# From a Whisper to a Scream On Blu-ray April 28, 2015



## Mike Edwards (Mar 10, 2011)

Scream Factory Presents 

From a Whisper to a Scream
On Blu-ray April 28, 2015


Welcome to Oldfield. Stop in for a night of pure terror. Prepare to be shocked out of your skin with four grisly tales of terror in one small town! On April 28, 2015, From a Whisper to a Scream (also known as The Offspring) makes its Blu-ray debut, courtesy of Scream Factory. This release comes complete with an array of new bonus features, including two audio commentaries and the feature-length documentary Return to Oldfield: The Making of WHISPER TO A SCREAM. 

In his last role in a horror film, legendary king of horror Vincent Price gives "his fullest, most sepulchral tones of macabre camp" (Los Angeles Times) to this gruesome anthology that will haunt you for days! 

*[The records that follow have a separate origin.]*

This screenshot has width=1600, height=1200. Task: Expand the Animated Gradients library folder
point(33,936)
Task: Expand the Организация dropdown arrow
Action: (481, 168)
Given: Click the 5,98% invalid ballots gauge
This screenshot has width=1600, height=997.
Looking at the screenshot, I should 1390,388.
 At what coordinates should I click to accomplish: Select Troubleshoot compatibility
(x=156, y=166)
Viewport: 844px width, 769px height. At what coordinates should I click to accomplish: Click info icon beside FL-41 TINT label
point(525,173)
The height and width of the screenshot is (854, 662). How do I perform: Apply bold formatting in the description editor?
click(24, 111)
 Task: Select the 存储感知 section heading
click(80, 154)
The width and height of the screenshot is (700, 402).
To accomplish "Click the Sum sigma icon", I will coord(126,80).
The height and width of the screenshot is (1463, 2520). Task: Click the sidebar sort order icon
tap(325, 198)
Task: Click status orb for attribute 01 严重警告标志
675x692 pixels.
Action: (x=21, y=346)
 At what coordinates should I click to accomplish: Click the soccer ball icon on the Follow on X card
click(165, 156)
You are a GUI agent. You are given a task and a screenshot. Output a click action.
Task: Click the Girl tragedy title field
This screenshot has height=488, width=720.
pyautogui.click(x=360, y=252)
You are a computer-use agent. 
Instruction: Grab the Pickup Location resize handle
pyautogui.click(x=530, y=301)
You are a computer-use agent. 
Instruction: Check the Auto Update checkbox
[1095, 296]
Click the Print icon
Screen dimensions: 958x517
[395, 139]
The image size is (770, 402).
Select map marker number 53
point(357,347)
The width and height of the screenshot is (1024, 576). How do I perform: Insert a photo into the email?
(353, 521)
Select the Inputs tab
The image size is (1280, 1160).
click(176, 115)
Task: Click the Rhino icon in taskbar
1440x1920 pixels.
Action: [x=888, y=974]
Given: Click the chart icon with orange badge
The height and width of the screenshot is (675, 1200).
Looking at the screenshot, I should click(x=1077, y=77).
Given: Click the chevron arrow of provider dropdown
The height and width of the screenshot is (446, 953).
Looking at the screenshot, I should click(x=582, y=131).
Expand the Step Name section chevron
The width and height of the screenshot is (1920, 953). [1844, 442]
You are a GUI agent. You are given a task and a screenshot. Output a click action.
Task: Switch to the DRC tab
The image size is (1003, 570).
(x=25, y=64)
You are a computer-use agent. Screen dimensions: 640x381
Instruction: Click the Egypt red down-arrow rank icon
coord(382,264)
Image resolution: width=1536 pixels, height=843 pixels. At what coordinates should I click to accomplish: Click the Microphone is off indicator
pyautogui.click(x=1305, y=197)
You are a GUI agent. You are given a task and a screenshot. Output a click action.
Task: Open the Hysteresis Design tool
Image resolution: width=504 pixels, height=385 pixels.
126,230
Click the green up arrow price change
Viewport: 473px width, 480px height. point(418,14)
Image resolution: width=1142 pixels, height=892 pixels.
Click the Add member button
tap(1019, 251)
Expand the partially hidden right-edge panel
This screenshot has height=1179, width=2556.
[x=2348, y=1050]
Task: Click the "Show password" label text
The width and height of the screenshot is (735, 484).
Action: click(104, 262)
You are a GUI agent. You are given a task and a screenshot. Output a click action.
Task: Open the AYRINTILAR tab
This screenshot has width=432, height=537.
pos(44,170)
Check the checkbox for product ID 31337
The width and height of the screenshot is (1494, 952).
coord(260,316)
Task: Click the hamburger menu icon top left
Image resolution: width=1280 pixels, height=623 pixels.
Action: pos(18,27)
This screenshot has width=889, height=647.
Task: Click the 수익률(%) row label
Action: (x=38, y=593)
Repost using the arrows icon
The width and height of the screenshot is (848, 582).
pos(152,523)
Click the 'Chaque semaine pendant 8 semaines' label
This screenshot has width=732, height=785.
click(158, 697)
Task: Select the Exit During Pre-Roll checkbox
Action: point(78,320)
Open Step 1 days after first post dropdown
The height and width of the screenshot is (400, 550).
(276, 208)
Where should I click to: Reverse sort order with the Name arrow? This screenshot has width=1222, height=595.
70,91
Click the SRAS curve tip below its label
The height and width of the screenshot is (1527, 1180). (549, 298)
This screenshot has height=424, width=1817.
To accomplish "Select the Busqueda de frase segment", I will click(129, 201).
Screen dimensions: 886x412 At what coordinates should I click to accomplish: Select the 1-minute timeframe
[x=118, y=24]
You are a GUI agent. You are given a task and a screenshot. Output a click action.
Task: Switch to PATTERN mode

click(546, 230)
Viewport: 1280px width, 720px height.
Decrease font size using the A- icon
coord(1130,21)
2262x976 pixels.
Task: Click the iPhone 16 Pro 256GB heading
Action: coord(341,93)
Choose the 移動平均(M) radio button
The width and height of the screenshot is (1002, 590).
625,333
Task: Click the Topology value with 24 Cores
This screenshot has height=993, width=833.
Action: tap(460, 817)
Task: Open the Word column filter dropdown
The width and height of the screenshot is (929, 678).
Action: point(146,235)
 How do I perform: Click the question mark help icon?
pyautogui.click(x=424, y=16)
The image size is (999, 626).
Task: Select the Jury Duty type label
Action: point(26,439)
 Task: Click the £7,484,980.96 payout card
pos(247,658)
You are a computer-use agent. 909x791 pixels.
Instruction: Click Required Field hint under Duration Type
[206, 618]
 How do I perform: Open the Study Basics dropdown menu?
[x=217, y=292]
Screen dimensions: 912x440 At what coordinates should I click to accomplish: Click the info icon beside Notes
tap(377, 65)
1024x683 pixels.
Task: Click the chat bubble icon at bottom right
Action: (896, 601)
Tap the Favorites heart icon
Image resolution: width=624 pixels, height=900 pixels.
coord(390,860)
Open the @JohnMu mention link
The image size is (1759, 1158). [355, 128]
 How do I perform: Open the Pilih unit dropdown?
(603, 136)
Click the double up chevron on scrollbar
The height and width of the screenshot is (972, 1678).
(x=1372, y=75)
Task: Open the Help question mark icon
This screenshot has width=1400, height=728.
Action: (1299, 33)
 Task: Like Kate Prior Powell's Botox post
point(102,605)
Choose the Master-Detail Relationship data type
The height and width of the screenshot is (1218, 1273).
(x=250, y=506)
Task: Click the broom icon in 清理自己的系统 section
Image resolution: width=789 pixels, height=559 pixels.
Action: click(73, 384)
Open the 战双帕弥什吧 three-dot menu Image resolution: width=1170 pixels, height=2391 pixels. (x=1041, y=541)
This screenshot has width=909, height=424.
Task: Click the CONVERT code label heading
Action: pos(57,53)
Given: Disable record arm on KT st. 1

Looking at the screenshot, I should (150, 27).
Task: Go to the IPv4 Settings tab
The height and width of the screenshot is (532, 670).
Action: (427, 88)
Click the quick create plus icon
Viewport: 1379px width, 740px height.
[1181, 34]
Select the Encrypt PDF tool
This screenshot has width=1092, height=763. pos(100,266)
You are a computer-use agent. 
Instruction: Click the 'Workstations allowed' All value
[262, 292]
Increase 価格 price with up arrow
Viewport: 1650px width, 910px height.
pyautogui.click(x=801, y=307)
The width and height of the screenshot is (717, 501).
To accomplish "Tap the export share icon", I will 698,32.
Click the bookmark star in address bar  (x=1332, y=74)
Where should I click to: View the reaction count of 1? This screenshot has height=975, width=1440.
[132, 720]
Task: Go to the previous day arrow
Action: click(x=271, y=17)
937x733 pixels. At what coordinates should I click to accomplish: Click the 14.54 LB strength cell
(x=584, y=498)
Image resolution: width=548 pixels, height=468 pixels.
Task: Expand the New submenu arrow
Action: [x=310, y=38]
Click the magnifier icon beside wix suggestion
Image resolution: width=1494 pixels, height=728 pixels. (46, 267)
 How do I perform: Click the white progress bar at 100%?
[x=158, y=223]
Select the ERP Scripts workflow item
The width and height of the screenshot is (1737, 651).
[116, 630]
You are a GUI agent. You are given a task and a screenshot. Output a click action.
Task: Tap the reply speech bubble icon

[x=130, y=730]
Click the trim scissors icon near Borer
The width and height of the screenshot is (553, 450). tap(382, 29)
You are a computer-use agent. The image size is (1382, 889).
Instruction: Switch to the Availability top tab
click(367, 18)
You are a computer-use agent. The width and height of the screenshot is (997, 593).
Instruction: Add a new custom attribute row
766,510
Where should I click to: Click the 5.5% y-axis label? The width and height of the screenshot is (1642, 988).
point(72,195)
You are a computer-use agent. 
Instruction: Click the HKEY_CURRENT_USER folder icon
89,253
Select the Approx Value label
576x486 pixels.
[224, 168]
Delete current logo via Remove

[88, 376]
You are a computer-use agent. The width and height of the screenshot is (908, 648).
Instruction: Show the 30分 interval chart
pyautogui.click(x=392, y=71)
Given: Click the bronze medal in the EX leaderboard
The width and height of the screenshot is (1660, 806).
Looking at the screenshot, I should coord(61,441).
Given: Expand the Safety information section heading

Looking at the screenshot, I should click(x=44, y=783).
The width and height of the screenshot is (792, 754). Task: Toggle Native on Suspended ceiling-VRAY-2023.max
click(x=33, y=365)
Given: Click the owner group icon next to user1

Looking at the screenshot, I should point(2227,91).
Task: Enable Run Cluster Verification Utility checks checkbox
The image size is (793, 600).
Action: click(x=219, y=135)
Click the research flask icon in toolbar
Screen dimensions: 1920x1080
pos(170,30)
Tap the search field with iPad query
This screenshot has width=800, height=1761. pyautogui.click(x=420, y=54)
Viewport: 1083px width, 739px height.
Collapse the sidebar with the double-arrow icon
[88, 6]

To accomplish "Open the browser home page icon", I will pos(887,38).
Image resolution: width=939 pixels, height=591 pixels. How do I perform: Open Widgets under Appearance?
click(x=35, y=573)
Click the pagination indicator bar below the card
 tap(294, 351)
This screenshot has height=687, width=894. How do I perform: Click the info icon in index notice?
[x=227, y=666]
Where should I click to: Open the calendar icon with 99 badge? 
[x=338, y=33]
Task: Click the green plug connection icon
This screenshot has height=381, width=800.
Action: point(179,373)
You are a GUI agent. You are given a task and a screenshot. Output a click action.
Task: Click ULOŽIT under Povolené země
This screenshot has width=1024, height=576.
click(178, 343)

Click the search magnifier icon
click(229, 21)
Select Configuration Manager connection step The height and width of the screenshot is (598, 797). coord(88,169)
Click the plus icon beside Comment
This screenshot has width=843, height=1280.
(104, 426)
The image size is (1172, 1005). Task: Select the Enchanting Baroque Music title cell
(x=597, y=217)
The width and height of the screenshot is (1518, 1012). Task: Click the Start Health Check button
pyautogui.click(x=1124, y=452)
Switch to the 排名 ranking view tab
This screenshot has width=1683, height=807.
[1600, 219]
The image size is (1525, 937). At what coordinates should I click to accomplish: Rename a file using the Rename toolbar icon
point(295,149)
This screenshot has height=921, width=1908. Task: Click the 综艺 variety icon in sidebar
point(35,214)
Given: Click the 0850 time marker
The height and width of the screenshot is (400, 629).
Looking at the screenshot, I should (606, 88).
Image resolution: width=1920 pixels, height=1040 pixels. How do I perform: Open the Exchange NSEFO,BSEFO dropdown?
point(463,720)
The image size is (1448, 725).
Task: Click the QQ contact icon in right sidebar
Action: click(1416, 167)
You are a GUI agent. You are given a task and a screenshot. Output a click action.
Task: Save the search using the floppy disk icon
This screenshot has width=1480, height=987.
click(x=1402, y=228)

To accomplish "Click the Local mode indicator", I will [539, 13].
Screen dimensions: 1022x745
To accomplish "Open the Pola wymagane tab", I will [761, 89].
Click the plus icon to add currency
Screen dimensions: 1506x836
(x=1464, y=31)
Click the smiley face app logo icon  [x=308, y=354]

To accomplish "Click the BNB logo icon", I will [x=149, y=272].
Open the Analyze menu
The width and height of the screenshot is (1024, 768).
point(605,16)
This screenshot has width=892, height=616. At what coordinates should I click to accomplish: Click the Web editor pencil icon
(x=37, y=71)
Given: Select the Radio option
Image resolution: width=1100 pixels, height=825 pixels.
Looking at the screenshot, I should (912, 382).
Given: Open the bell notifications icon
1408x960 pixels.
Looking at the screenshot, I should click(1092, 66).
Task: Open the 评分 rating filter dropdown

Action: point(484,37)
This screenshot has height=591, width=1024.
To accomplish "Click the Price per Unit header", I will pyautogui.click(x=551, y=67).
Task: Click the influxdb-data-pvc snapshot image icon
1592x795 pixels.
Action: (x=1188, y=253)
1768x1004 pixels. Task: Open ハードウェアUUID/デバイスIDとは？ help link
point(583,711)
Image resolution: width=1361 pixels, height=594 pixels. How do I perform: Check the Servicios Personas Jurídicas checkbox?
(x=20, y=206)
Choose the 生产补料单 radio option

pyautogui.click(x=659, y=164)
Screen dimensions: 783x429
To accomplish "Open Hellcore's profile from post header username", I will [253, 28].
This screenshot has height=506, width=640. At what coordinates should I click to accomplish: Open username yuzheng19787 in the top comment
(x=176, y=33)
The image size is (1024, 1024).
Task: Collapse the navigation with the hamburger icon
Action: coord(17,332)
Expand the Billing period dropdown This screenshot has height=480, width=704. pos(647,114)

On the night his niece is executed for committing a string of brutal killings, historian Julian White (Price) reveals the sinister secrets of her hometown, Oldfield, Tennessee, a horrific hamlet that spawns evil! But as the town's murderous legacy is exposed with White's chilling accounts – including stories of a necrophilic madman, a voodoo priest with life-prolonging powers and a legion of children with an appetite for flesh – White doesn't realize that he is about the write the final chapter of Oldfield's morbid history...in his own blood!

SPECIAL FEATURES: 
•	Return to Oldfield: The Making of WHISPER TO A SCREAM - - A comprehensive feature-length documentary about the making of 'From A Whisper To A Scream', featuring director Jeff Burr, producer Darin Scott, co-screenwriter C. Courtney Joyner, star Clu Gulager, and many more!
•	A Decade Under the Innocence: Adventures in Super 8 Filmmaking - A feature-length documentary about teenage adventures in 'Super 8' filmmaking during the 1970's in Georgia, featuring director Jeff Burr and more!
•	Audio Commentary with writer/director Jeff Burr 
•	Audio Commentary with writer/producer Darin Scott and writer C. Courtney Joyner
•	Still Gallery with commentary by writer/director Jeff Burr
•	Theatrical Trailer
•	“THE OFFSPRING” TV Spots


----------